Tatiana enfatizou que as mudanças não modificam os dados já apresentados nem as conclusões da pesquisa, mantendo sua crença na eficácia da polilaminina. Ela não divulgará a nova versão publicamente antes da aceitação por uma revista científica.
Desafios e próximos passos
Especialistas destacam que ainda há dúvidas sobre a polilaminina, incluindo se a substância foi realmente responsável pelas melhoras observadas, já que todos os pacientes também receberam tratamentos padrão. A segurança do procedimento também precisa ser investigada em testes maiores, pois o estudo é pequeno e preliminar.

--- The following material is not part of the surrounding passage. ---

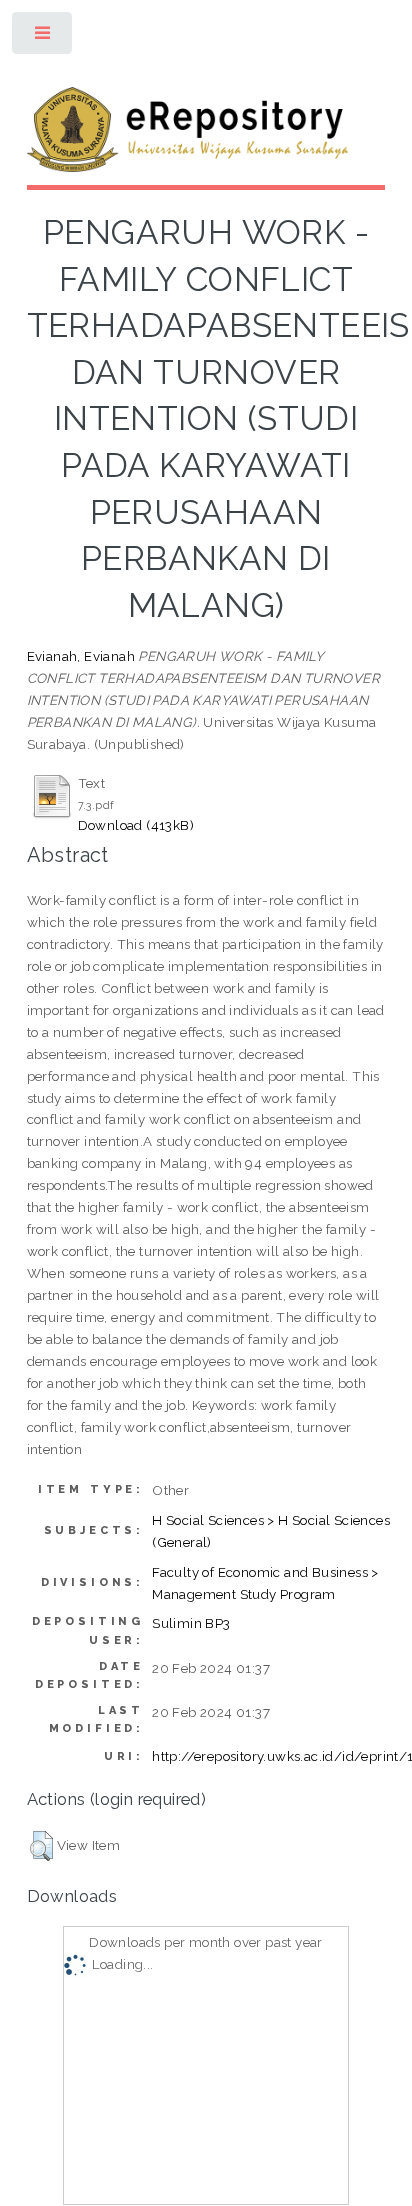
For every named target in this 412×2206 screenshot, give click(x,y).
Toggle (43, 37)
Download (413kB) (136, 825)
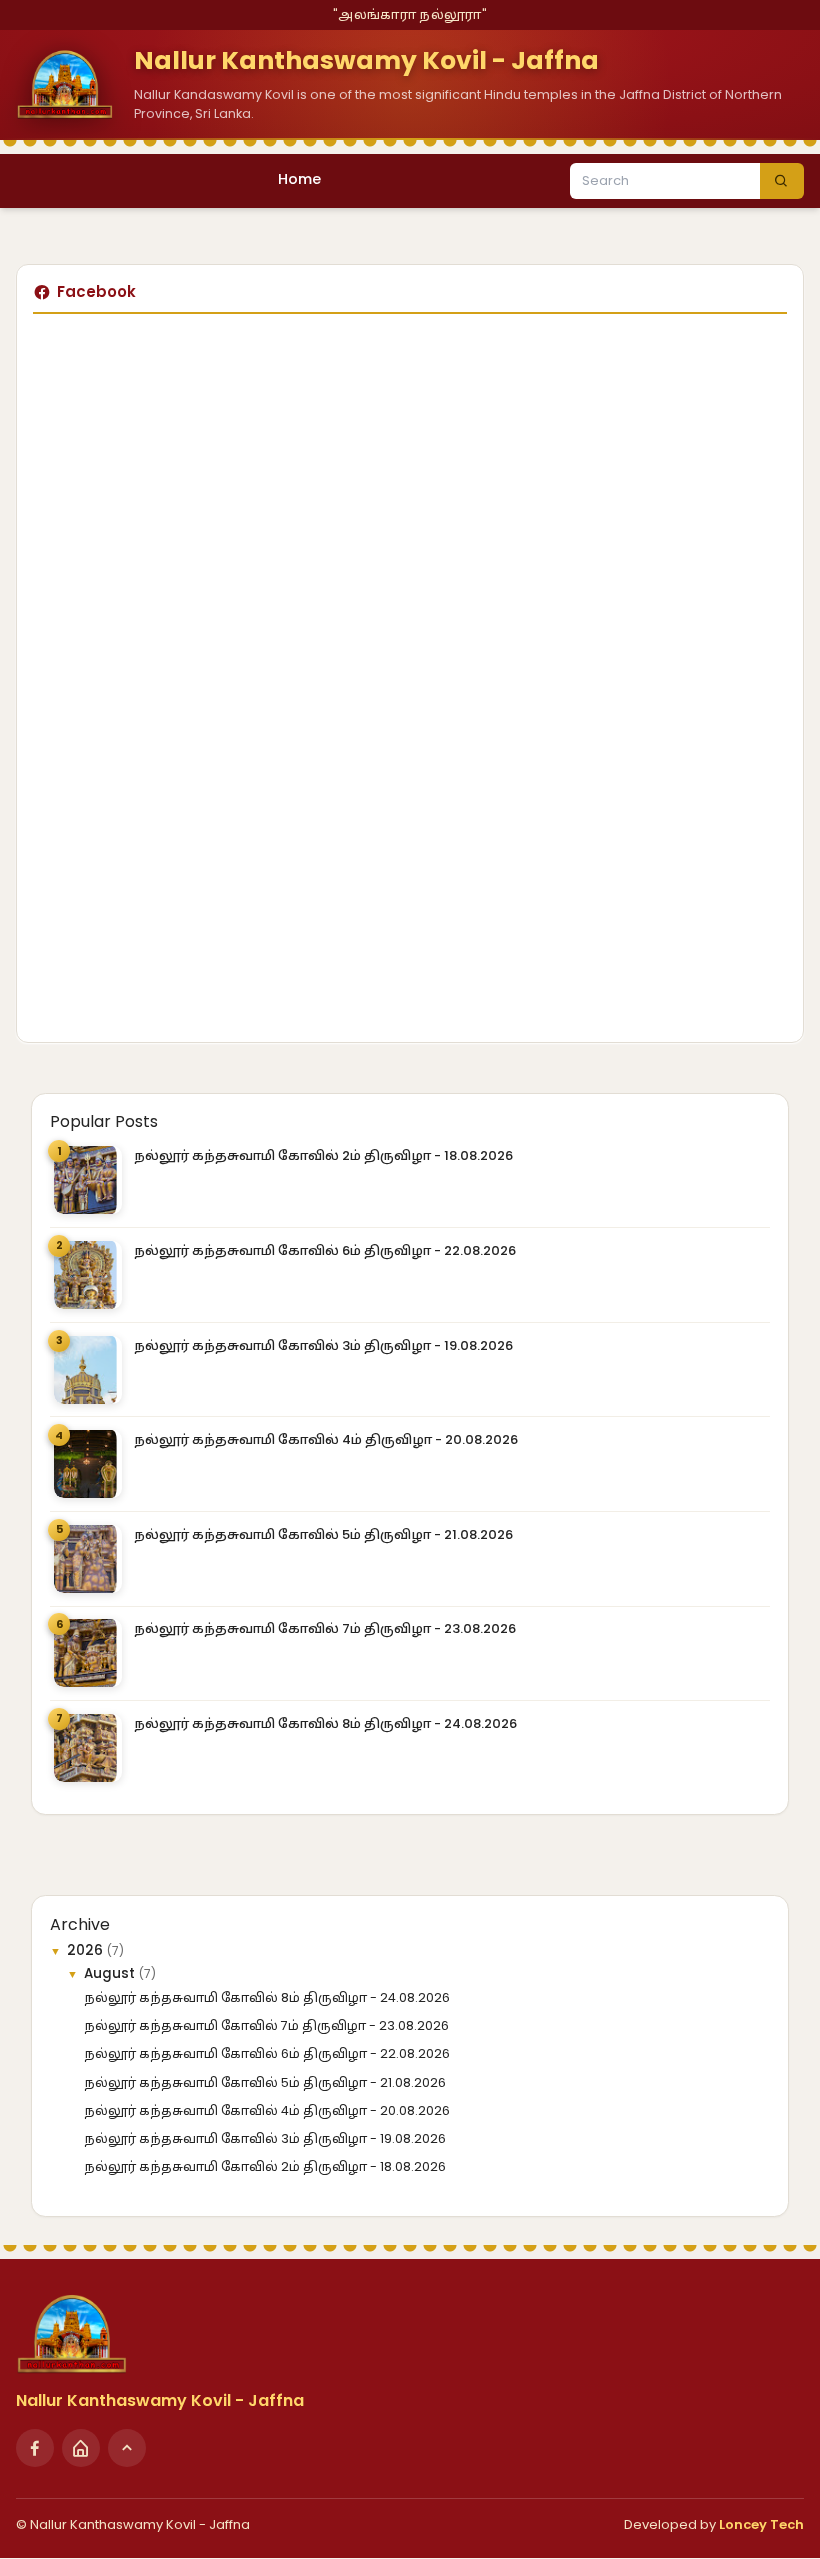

Para garantir que a polilaminina seja segura e eficaz, são necessários ensaios clínicos regulatórios, começando pela fase 1 aprovada pela Anvisa em janeiro, que ainda não iniciou. Caso a segurança seja comprovada, testes nas fases 2 e 3 avaliarão eficácia e efeitos adversos em populações maiores, seguidos por solicitação de registro sanitário para comercialização.
A repercussão do estudo mobilizou pacientes e familiares, com dezenas de ações judiciais para acesso à substância. Até agora, 19 aplicações foram realizadas com base em determinações da Justiça, fora de ensaios clínicos formais.
Debate sobre grupo controle
Um ponto criticado é a ausência de um grupo controle no estudo, que foi conduzido como um ensaio de "braço único", onde todos os participantes receberam o tratamento. Especialistas argumentam que, sem comparação com um grupo que não recebe a polilaminina, é difícil isolar seu efeito de outros tratamentos, como cirurgia e fisioterapia.
Tatiana defende que um grupo controle não é necessário, sugerindo que comparar os resultados com dados da literatura científica sobre pacientes tratados apenas com intervenções padrão seria suficiente. "Se você fizer um número grande o suficiente de pacientes, você passa a ter um grupo controle universal", afirmou.
No entanto, especialistas como Delson José da Silva, presidente da Academia Brasileira de Neurologia (ABN), questionam essa abordagem. "Muitos pacientes nesse tipo de caso melhoram apenas com a cirurgia e a descompressão, independentemente da administração da polilaminina. Como não há comparação com outro grupo em teste duplo cego ou randomizado, não é possível dizer se houve efeito da medicação", explicou.
Em resumo, a pesquisa sobre a polilaminina continua em evolução, com a pesquisadora comprometida em aprimorar a apresentação do estudo, enquanto a comunidade científica aguarda mais evidências para validar o potencial tratamento.